Lo è certamente. Lo è, perché le disuguaglianze sono addirittura maggiori che in passato, perché
c’è più corruzione, perché ci sono nuove emergenze che stanno rivelandosi in tutta la loro forza
negativa, come per esempio quella ambientale. E poi il Che non era affatto – come molti sono portati a credere – un dogmatico. Al contrario, era uno capace di mettere in discussione le proprie idee, se trovava che non fossero adeguate alla realtà. Prima di morire stava lavorando a una revisione radicale, a una critica dello stesso pensiero economico dell’Unione Sovietica: quello di Lenin, per intenderci, che pure era un personaggio che amava. Ma non avrebbe mai rinunciato ai suoi principi per il denaro e per il potere.

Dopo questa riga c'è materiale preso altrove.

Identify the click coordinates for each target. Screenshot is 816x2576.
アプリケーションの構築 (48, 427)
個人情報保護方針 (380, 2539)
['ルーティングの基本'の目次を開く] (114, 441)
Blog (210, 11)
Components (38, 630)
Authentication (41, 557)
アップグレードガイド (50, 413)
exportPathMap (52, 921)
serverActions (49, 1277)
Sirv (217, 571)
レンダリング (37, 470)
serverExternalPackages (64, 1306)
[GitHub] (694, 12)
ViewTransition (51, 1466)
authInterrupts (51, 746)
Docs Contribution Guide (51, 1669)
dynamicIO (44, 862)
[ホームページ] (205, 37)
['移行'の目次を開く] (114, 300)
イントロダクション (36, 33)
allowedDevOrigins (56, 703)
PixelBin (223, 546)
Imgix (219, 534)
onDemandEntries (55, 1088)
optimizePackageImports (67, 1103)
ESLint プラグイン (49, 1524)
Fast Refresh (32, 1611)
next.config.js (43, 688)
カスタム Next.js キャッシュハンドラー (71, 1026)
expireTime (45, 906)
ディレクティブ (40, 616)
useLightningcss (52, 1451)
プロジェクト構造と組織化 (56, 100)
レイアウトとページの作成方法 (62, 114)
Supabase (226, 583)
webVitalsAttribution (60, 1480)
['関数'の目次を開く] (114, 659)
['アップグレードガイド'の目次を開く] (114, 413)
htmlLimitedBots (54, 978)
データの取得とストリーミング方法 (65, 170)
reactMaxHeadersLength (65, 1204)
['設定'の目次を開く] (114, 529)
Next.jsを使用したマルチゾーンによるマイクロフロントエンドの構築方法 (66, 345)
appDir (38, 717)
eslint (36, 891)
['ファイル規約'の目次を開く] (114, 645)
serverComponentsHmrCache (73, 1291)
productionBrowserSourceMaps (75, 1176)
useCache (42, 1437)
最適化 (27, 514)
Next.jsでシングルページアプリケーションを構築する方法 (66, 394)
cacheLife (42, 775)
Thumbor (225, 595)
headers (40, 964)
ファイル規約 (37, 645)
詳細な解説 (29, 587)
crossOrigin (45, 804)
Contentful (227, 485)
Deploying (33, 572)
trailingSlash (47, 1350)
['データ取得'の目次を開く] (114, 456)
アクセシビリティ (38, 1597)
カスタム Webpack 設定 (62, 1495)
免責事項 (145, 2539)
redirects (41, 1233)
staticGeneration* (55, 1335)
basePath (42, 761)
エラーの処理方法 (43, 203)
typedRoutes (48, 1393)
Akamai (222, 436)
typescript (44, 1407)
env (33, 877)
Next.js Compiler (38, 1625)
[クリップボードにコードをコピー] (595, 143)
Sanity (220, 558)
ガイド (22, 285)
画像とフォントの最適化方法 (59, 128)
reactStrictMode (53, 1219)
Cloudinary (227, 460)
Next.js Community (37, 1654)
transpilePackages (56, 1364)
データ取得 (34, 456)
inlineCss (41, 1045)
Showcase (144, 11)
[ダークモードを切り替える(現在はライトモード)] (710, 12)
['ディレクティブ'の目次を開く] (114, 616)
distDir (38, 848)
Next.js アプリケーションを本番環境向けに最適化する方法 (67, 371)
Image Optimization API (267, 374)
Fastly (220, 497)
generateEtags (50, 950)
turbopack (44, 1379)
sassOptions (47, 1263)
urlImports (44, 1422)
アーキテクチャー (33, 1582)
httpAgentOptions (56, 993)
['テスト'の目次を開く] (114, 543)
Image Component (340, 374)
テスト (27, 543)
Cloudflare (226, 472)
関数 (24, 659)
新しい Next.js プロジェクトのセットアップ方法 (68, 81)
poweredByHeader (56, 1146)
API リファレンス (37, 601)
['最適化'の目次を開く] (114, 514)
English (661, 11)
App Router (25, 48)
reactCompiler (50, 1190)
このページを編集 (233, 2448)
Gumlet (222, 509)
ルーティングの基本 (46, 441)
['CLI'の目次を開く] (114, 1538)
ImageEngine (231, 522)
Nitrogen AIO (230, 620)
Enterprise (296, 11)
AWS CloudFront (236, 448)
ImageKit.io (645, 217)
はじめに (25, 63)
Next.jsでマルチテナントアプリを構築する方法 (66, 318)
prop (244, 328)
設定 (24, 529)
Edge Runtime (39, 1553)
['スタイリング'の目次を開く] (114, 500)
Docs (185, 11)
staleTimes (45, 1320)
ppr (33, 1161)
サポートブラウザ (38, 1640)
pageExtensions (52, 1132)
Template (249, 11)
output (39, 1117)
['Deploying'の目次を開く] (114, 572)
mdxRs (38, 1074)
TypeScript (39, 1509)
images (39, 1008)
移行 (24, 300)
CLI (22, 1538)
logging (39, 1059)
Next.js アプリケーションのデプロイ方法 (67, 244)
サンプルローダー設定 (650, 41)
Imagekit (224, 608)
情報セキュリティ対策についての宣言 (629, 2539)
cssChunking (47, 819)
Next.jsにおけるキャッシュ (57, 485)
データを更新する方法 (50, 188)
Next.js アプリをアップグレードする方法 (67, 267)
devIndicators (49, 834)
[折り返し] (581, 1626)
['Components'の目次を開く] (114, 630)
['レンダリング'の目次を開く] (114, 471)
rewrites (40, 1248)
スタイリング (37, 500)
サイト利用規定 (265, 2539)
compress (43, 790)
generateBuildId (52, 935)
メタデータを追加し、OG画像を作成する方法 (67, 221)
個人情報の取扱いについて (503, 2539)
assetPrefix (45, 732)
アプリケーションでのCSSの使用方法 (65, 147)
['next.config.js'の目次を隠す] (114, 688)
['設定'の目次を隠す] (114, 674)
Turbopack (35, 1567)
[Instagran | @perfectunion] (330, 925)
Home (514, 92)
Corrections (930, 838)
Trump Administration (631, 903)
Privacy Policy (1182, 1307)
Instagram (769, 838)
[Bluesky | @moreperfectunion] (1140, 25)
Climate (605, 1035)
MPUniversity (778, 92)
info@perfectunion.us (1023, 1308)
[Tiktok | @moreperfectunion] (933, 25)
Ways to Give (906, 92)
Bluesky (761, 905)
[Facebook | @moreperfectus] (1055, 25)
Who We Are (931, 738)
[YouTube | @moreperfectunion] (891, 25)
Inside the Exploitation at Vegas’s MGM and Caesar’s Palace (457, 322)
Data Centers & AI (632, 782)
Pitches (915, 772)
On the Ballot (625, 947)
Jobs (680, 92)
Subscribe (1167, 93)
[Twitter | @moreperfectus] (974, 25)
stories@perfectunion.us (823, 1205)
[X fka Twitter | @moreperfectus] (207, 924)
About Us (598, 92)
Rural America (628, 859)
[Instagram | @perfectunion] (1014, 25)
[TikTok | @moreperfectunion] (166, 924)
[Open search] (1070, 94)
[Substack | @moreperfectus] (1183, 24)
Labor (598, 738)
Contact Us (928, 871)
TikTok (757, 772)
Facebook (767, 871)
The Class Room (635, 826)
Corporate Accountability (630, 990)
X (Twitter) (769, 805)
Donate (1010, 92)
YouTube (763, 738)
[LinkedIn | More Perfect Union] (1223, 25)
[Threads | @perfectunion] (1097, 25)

L’icona “Che” Guevara è stata variamente affrontata da letteratura e cinema. Ampiamente dalla prima, con meno continuità dal secondo. Se il monumentale saggio Senza perdere la tenerezza di Paco Ignacio Taibo II rappresenta probabilmente l’apice tra gli scritti in materia, la Settima Arte ha faticato a offrire un quadro che non fosse agiografico (In viaggio con il Che di Gianni Minà), parodistico (l’improbabile Che! di Richard Fleischer, con Omar Sharif imbarazzante nei panni di Guevara e Jack Palance bizzarro sebbene spassoso in quelli di Fidel Castro), oppure efficace ma rapsodico (Che di Steven Soderbergh), se non addirittura consapevolmente parziale e laterale (I diari della motocicletta di Walter Salles). Che-Un hombre nuevo, diretto nel 2010 da Tristán Bauer – cineasta argentino con un presente da manager di stato, rigoroso nel ritrarre connazionali celebri come Evita Perón e Julio Cortázar o carneadi come Esteban Leguizamòn, antieroe nella guerra delle Falkland – non è certo un capolavoro, ma colma con dieci anni di ricerche parecchie lacune documentali e si impone con una narrazione lenta e potente, a tratti malinconica eppure ipnotica, che copre con intensità variabile l’intero arco della vita del Che, dall’infanzia ai viaggi iniziatici in America Latina (trattati brevemente, con pochi accenni), dall’epoea sulla nave “Granma” alla Revolución cubana, dagli insuccessi in Congo fino alla morte in terra boliviana, su cui alcuni fermo-immagine gettano opaca e sinistra luce. Seguendo una cronologia non schematica e utilizzando discorsi, lettere, poemi, diari, audio, video prodotti nel tempo dal Che medesimo – in buona parte inediti fino al momento della ricerca di Bauer – e forniti dalla famiglia di origine, dalla moglie Aleida March o dagli archivi boliviani (almeno fino a quando qualche responsabile non si è accorto dell’imprudenza della cosa), il regista lascia, con notevole intuizione anti-retorica, che sia Guevara stesso il proprio biografo, restituendoci così in modo naturale l’uomo dietro al mito. Ed è curioso come si espliciti in particolare nel Che lettore (di Verne, di Wilde, di Shakespeare, di Strindberg, di Cervantes, prima ancora che di Marx e di Lenin) la tensione ideale che esisteva tra il pubblico e il privato, tra la sua vita sociale e la sua sfera intima, che si rivela scrigno prezioso, qui scandagliato come mai prima.